A l’approche des fêtes de fin d’année, chaque service, du moins la majorité des services se vident. La plupart des travailleurs vont en congés pour une ou deux semaines selon la société qui les emploie. D’aucuns en profitent pour cohabiter avec la nature au village, loin du stress et de la pollution des métropoles. L’une des raisons, est qu’en milieu rural la vie est moins chère et on peut bien fêter juste en mettant en avant ses talents au service de la chasse, la pêche ou en devenant un vigneron tout simplement. L’autre raison est qu’ils préfèrent renouer avec leurs racines, ces moments sont meilleurs en familles. D’autres par contre préfèrent et ce de loin, l’ambiance des grandes métropoles, telles Douala et Yaoundé. En effet il est courant, à cette période que la ville brille de mille feux. La communauté urbaine pare la cité capitale de ses meilleurs atours. Les étales des magasins sont achalandés pour attitrer le plus grand nombre de clients. C’est l’effervescence partout, les buvettes ont fait peau neuve, et les baffles crachent des décibels à un rythme frénétique. On frise de la nuisance sonore, mais personne ne s’en plaint, c’est dans l’air du temps.
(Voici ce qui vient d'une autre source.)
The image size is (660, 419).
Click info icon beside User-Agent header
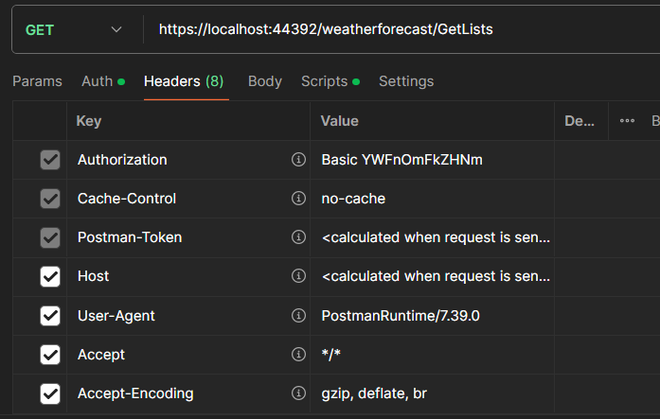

Ce temps de repos, de ripaille et de réjouissance que l’on observe chez certains fonctionnaires et autres habitants de la cité capitale, ne profite pas à tout le monde. Ceux qui au contraire des autres vont devoir tripler d’efforts, ce sont les commerçants, les gardiens de nuit, les transporteurs, les travailleurs des services sanitaires et les agents de sécurité.
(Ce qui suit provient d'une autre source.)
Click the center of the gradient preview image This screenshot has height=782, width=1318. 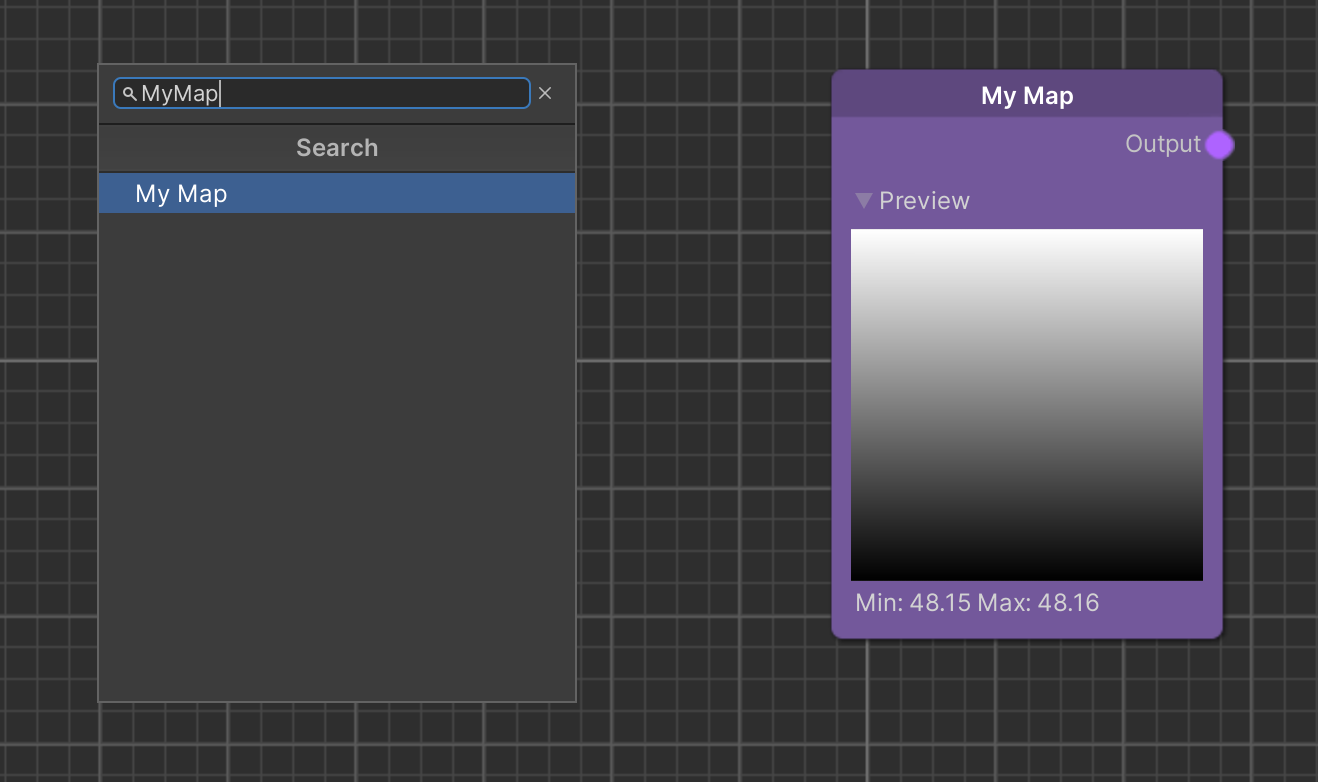[1026, 405]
Pour les commerçants et les transporteurs, c’est l’occasion de se faire du beurre avec le trop plein de clients, comme cela est le cas pour Solange, gérante d’un espace gastronomique à Ya-Fe(Yaoundé en fête) qui dit « je gagne trois fois plus que d’habitude, et même si je ne dors pas pendant ces deux semaines d’activités intenses, je trouverais le temps de me reposer avec les poches pleines après les fêtes ». Quant aux gardiens de nuit, travailleurs des services sanitaires et agents de sécurité c’est le moment de doubler de vigilance : les gardiens face aux bandits qui se multiplient pendant cette période et ne dorment pas. Les travailleurs des services sanitaires pour soulager les bobos divers des populations ou encore s’occuper des accidentés, en effet pour mademoiselle Claude Tchakounté, infirmière aux urgences d’une clinique privée « il ya plus d’accidentés en cette période, nous accueillons plus de cinq cas à la fois et en majorité des conducteurs de moto, le reste ce sont les bagarreurs, conducteurs en état d’ébriété, et qui nous parviennent parfois dans un état de coma éthylique suite à une forte consommation d’alcool de fabrication locale, tel le bili bili (boisson exagérément alcoolisée fabriquée de façon artisanale par fermentation du maïs). Nous sommes obligés de faire deux jours successifs de garde pour avoir au moins un jour de repos et nous occuper de tout le monde. Et dans ces moments le personnel apparait insuffisant si bien qu’il arrive qu’on veuille bien avoir quatre à six mains à la fois ».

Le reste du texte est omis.